YOUR ASSIGNMENT: Whenever the word "computer" turns up in a line below, that line should be copied.

START RECORDS SUPPLIED

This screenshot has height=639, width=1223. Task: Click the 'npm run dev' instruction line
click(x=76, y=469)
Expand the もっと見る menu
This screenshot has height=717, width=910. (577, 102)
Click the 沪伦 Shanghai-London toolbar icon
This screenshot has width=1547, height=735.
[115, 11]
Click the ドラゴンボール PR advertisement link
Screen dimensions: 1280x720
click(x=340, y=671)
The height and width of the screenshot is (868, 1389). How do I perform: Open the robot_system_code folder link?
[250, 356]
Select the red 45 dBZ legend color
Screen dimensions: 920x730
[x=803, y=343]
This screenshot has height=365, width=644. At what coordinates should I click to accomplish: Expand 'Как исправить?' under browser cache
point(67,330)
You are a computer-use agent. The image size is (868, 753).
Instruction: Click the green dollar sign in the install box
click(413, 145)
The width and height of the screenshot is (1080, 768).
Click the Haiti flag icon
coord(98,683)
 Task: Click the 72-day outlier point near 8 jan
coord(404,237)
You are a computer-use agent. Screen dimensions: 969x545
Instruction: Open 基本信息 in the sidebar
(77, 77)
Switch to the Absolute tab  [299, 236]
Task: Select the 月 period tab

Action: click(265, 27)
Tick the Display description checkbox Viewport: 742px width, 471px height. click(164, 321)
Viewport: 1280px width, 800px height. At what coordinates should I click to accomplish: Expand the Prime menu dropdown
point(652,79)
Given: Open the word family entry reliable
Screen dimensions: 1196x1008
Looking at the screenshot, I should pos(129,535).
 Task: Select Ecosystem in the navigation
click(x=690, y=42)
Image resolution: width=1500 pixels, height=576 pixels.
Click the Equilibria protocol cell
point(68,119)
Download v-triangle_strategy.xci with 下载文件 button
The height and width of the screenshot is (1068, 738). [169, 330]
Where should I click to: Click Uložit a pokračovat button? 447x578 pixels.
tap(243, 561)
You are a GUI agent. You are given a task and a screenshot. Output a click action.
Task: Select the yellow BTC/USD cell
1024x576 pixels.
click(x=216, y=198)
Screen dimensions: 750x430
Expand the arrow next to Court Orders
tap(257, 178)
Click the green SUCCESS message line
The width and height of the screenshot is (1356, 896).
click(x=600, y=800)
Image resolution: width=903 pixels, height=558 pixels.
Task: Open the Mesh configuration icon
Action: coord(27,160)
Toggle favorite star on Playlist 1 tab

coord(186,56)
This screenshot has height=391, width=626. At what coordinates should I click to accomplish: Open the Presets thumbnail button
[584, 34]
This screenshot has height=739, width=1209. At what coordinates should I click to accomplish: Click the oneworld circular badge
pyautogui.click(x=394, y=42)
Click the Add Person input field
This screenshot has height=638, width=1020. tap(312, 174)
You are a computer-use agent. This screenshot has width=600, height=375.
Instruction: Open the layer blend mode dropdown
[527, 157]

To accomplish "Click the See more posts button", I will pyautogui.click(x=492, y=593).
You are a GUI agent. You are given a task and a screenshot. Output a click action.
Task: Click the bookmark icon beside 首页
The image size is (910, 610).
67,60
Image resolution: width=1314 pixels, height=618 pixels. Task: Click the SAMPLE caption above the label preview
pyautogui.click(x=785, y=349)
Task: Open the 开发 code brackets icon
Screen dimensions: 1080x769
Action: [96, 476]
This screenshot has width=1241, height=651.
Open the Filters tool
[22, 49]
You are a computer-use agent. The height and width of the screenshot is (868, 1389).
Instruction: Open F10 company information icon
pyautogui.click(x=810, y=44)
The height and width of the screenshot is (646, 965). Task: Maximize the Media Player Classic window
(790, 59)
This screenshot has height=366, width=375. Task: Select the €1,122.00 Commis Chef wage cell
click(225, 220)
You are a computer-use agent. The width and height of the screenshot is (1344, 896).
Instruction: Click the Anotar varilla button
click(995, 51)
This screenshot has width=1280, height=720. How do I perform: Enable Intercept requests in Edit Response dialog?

END RECORDS SUPPLIED

EXERCISE SOLUTION:
You are a computer-use agent. The image size is (868, 753).
You are a computer-use agent. Screen dimensions: 969x545
You are a computer-use agent. This screenshot has width=600, height=375.
You are a computer-use agent. The height and width of the screenshot is (868, 1389).
You are a computer-use agent. The width and height of the screenshot is (1344, 896).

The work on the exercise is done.